**Dataset content**
· · · · ·
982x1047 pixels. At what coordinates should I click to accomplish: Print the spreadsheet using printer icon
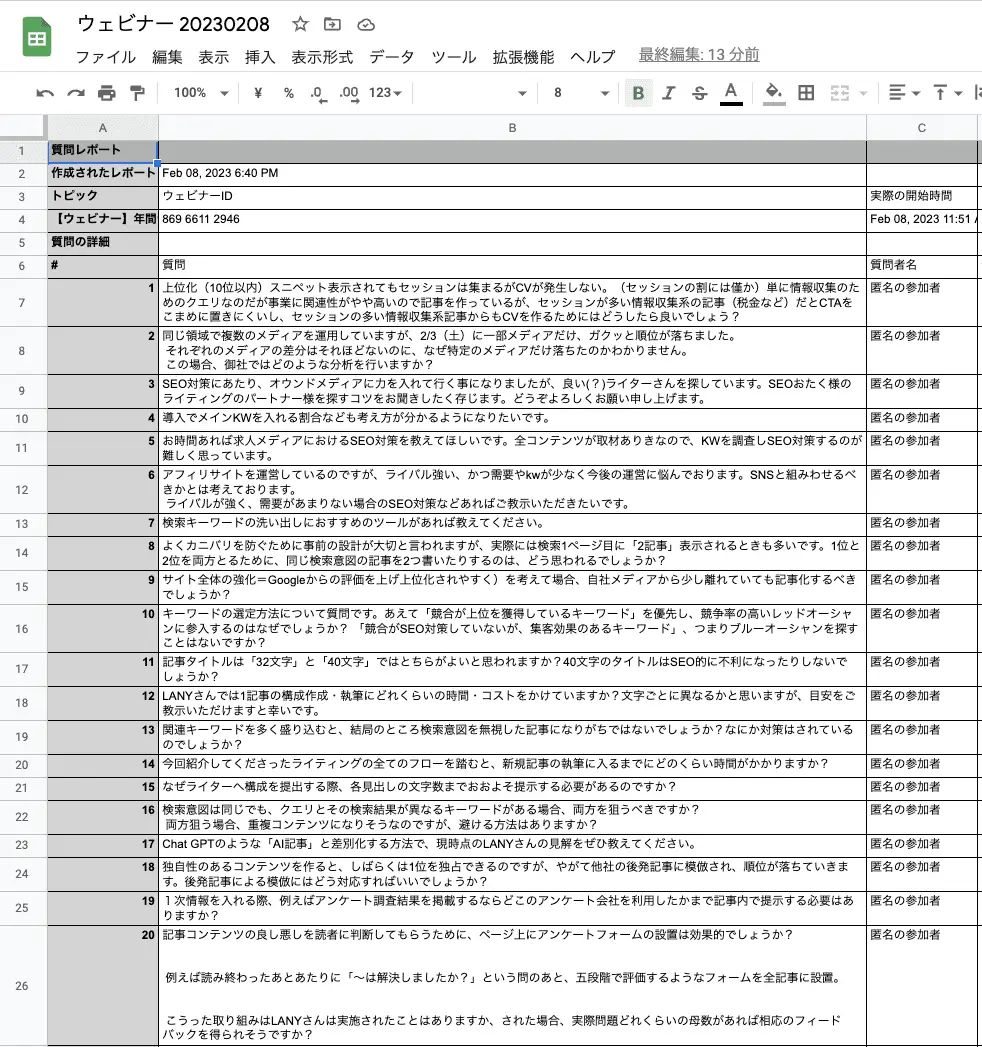point(107,93)
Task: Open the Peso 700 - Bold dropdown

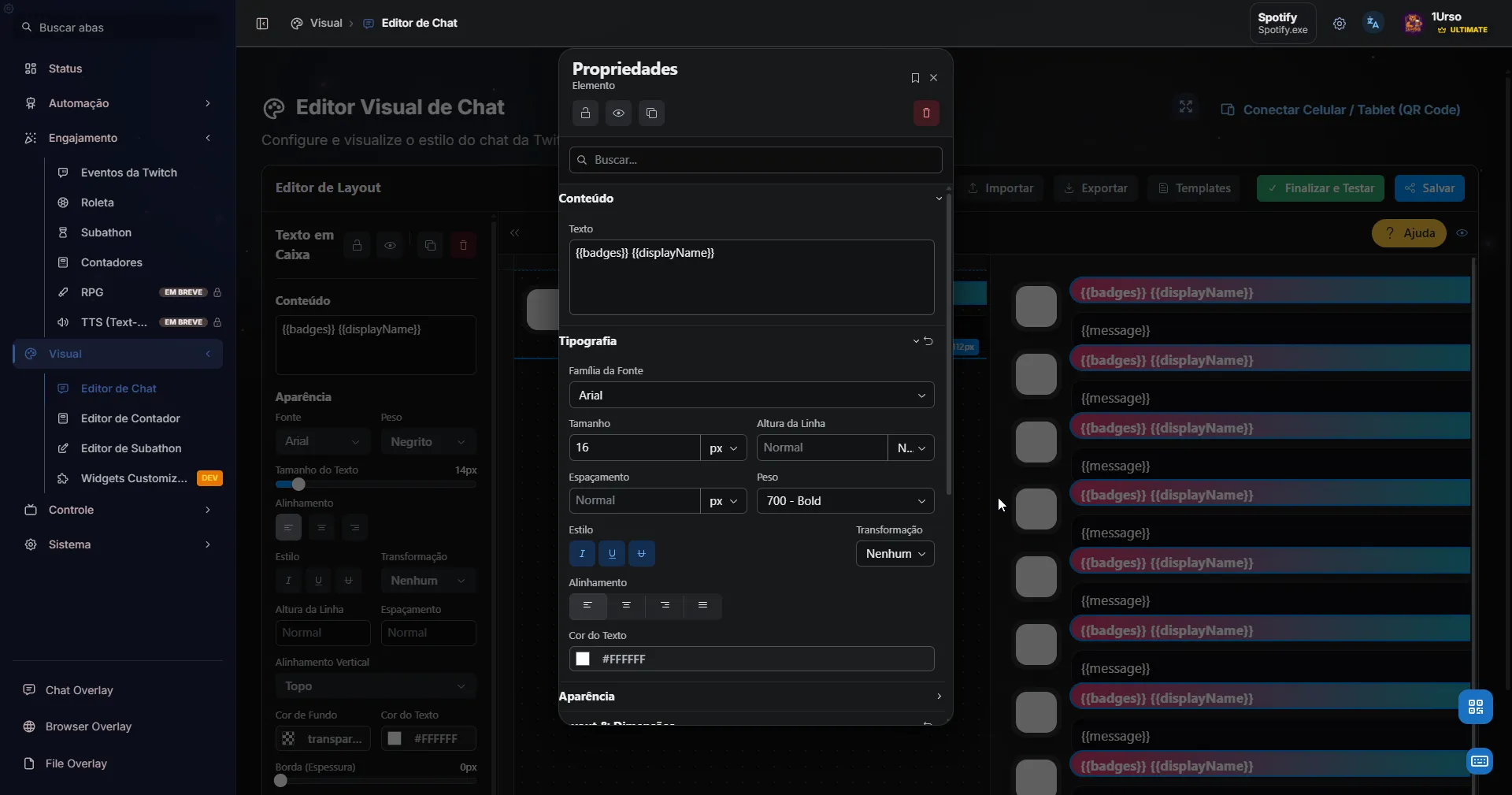Action: click(x=845, y=501)
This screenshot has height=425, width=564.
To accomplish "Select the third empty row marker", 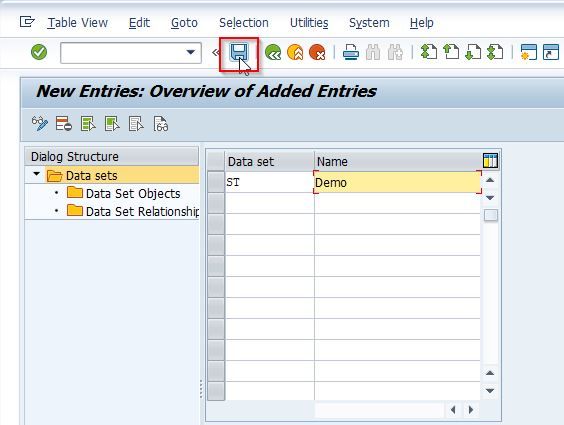I will 216,245.
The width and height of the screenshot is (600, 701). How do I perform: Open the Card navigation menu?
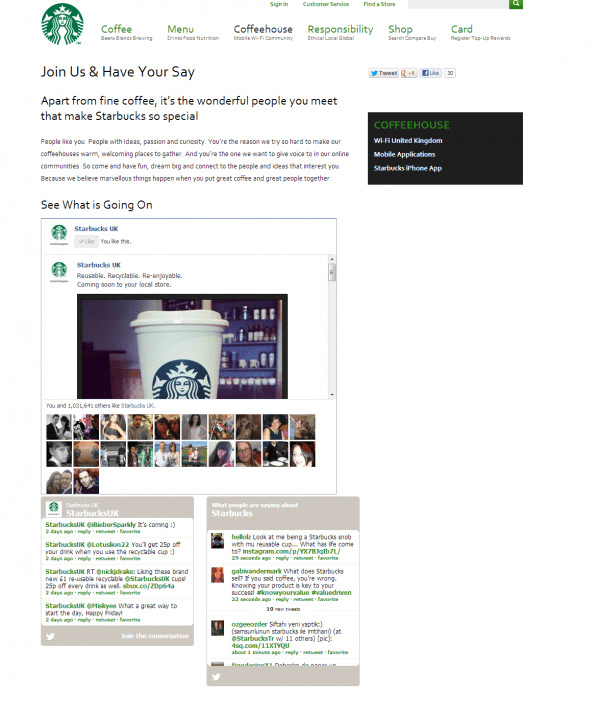point(461,29)
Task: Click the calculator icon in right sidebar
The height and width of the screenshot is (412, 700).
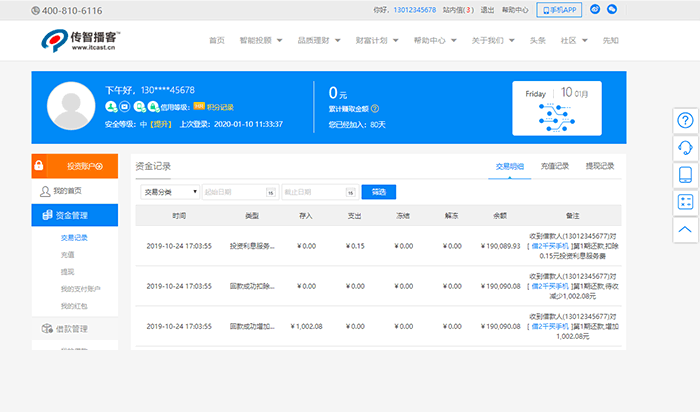Action: click(x=685, y=201)
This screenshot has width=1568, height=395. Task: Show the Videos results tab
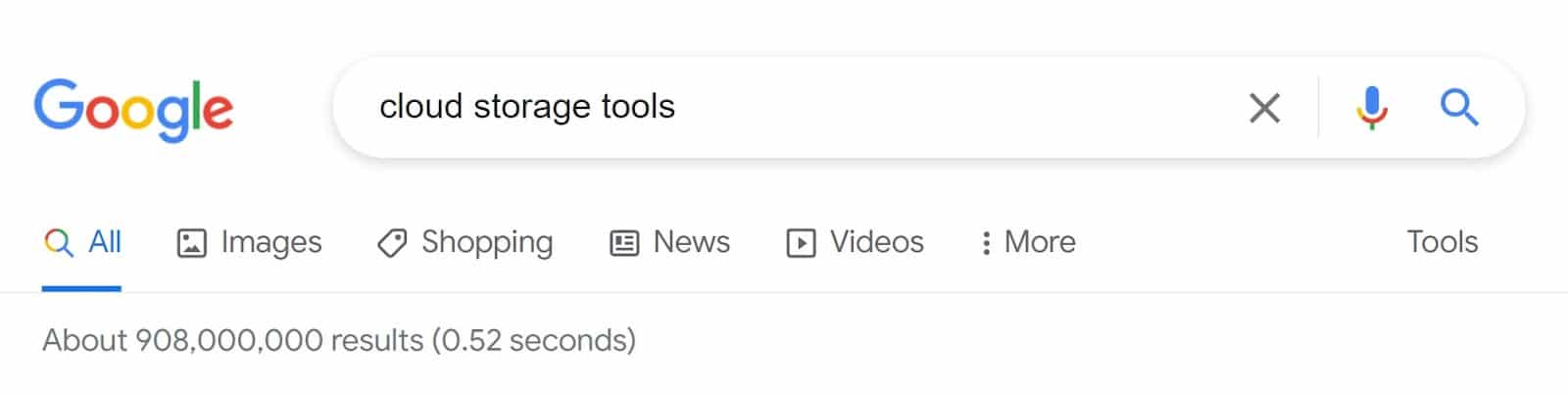click(x=876, y=242)
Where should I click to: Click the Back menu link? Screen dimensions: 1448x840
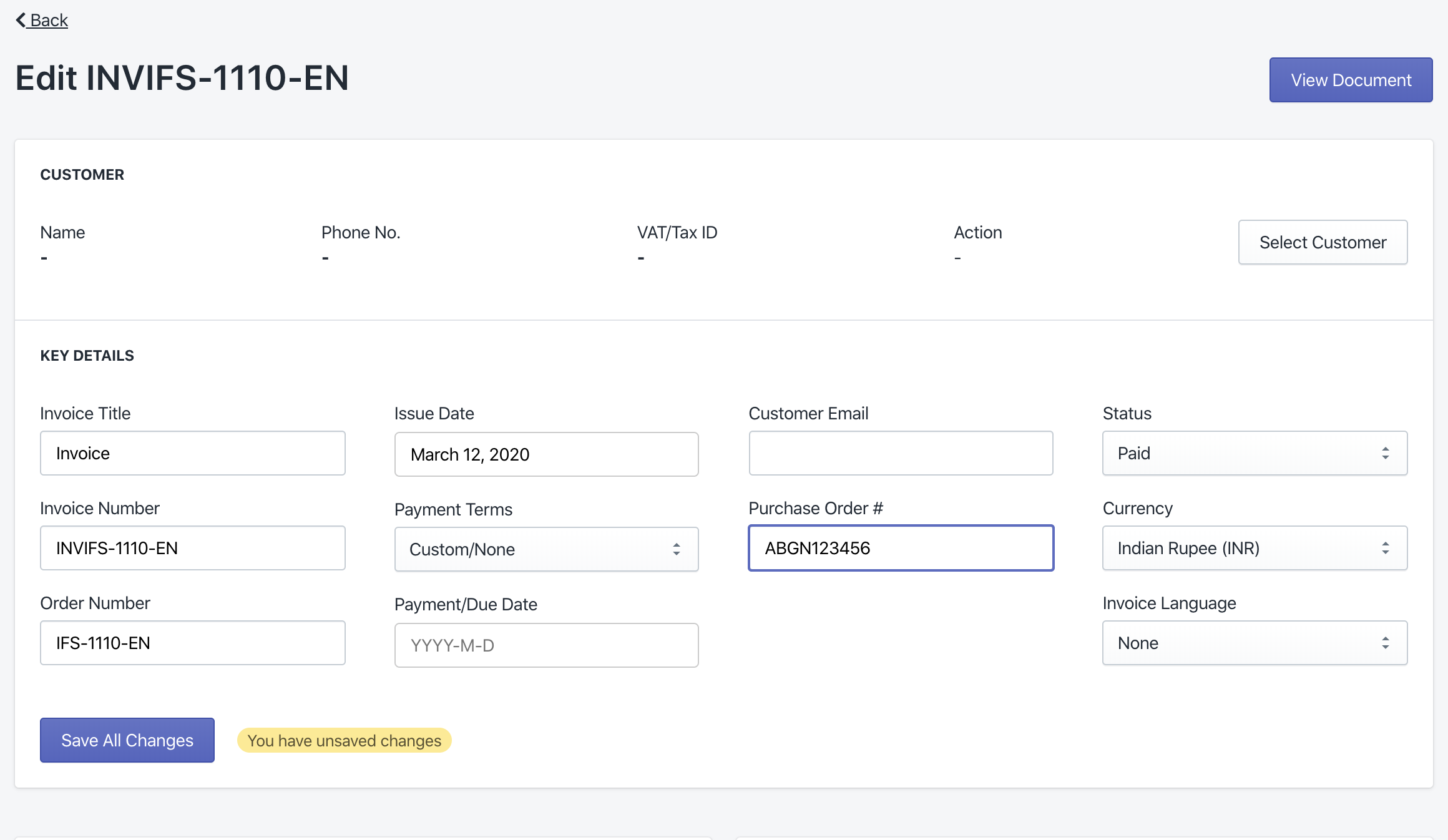click(42, 19)
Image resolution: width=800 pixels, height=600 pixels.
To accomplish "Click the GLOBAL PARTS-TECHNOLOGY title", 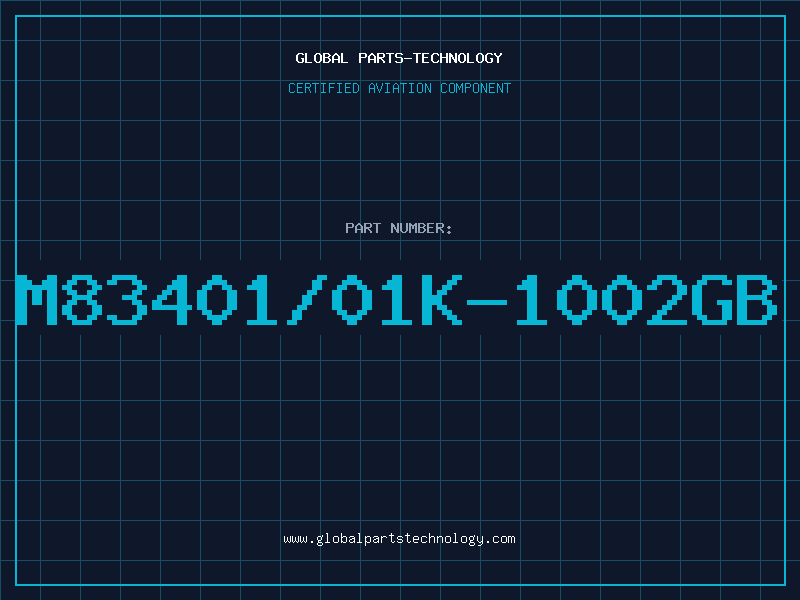I will click(x=399, y=58).
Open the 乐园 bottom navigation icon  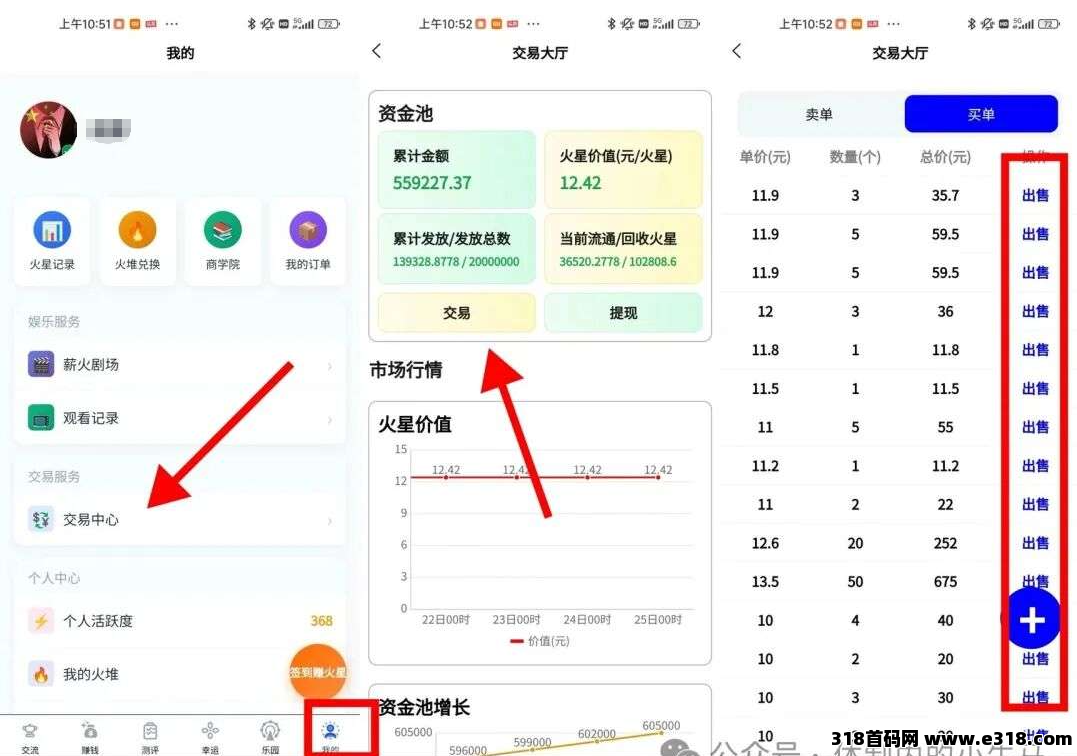[270, 735]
· · · · ·
**Description of the task**
Quote the entries above, starting with the line that contains "Task: Click the" and ending with the line that contains "click(42, 19)", including both of those lines. Leave the pictures out of your answer.

**Finished task**
Task: Click the calculator icon in right sidebar
The height and width of the screenshot is (412, 700).
Action: click(x=685, y=201)
This screenshot has width=1568, height=395. Task: Show the Videos results tab
click(x=876, y=242)
Where should I click to: Click the Back menu link? Screen dimensions: 1448x840
click(42, 19)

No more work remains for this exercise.